One reason that "Bitter Chocolate" is so important is that Off has gone to great lengths to uncover a story that no one else has really looked at since 2002. And even the work done back then pails in comparison to this book. For understandable, but regrettable, reasons the media (both alternative and mainstream) did not & still have not followed up on the child labor story (or other ugly parts of the cocoa trade)since 2002 and have either regurgitated the industry's assurances that something was being done, or have put out critical, but thin, articles that offered no new information, and certainly have not provided the grand expose that Ms. Off has put together.
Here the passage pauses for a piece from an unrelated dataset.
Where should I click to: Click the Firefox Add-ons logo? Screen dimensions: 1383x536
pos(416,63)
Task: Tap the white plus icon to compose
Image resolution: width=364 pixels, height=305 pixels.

All along I've suspected the worse of the industry, but she revealed that it is so much more tainted than even I could have imagined - and the persistence of exploited child labor is only part of the problem.

Re: the missing 5%
Ms. Off does provide a chapter near the end that touches on Fair Trade, but it's bizarrely lop-sided and gives the reader a distorted, incomplete and strangely negative picture of the efficacy and potential of this ethical alternative. Basically, she goes to Belize to look at the co-op that was the first to export to the Fair Trade market and finds a number of short-comings. Unfortunately she just leaves it at that and casts a pall over Fair Trade in general. What she did not do was to tell the readers that this first Fair Trade project has since spawned about a dozen more Fair Trade farmer-importer partnerships and that most of them are working much more effectively, and on a much bigger scale.

Nor does she tell readers of how the Fair Trade option is creating change within the marketplace and how it has already demonstrated in other commodities, especially coffee, that consumers can use the power of their pocketbook to nudge corporations to clean up their act (albeit slowly).
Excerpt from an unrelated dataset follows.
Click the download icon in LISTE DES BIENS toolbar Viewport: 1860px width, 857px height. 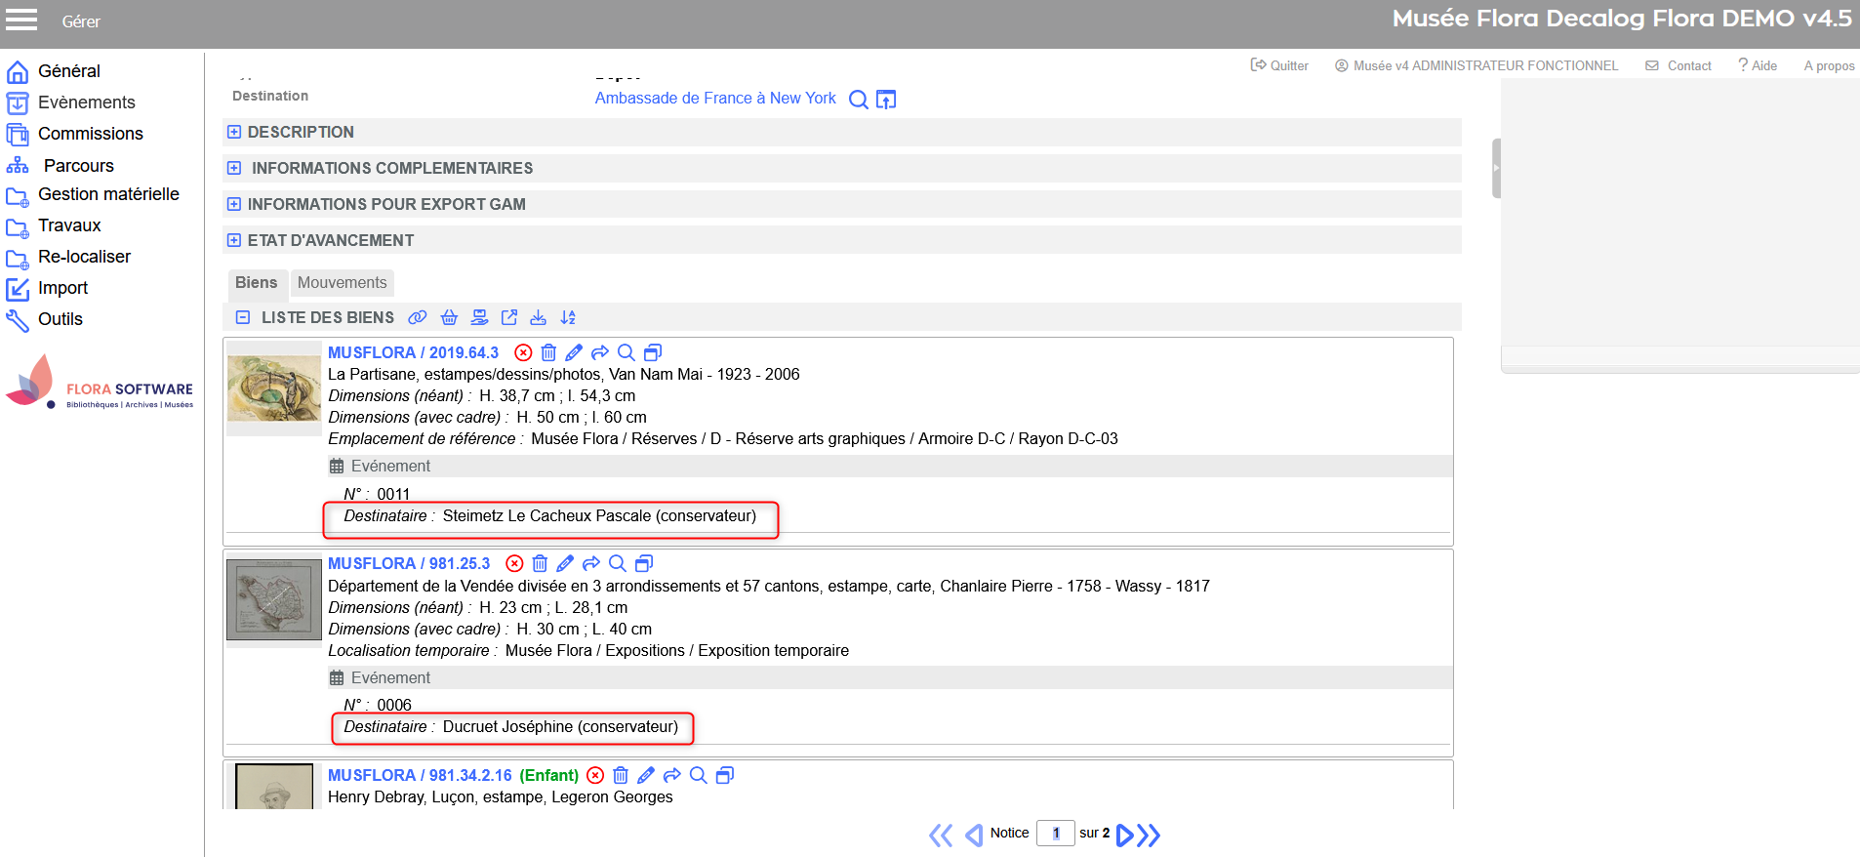coord(538,317)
With that one caveat we strongly recommend the book.

~ Rodney North

#3 — February 2, 2007 @ 10:23AM — Renee Sweany [URL]

I work with Endangered Species Chocolate and couldn't agree more with Rodney from Equal Exchange. There are certainly options available that support a fair and ethical chocolate market.

To that end, Endangered Species Chocolate is firmly committed to purchasing only 100 percent ethically traded cacao. ESC's all-natural cacao grows in Nigeria, and our organic cacao is sourced from the Conacado Co-op in the Dominican Republic. Farmers determine a fair price for their own crops. All ESC cacao is grown on family-owned properties, helping to sustain the habitats and communities in which they operate. The cacao is grown in the natural shade of rich, diverse forests. By purchasing ESC's chocolate products, consumers help support sustainable forest farmland and the species that flourish there. Further, because ESC purchases ethically traded cacao, customers can rest assured farmers are working in humane conditions and being paid a fair price for their crop.

In February 2006, four ESC team members traveled to Nigeria's Ikom regions, where our all-natural cacao is harvested. While observing ethical trade in action, ESC also sponsored the
provision of school supplies for local children and the installation of water pumps for the two local farming villages.

Through summer 2006, ESC's organic products had been Fair Trade Certified through TransFair USA. The company now dedicates the dollars previously earmarked for TransFair certification to directly support the farmers in the Conacado Co-op, where ESC sources its organic cacao. This sourcing program ensures the cacao farmers in that co-op receive a fair wage.